━━ SOURCE DATA ━━

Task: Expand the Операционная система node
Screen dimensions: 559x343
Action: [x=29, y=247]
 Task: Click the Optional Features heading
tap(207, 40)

━━━
━━ SOURCE DATA ━━

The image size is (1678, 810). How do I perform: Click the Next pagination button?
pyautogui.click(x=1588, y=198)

━━━

== WORK TO DO ==
Copy out everything from the line containing "Task: Expand the Операционная система node" down to the line containing "tap(207, 40)", with both of those lines included.

== RESPONSE TO THE EXERCISE ==
Task: Expand the Операционная система node
Screen dimensions: 559x343
Action: [x=29, y=247]
 Task: Click the Optional Features heading
tap(207, 40)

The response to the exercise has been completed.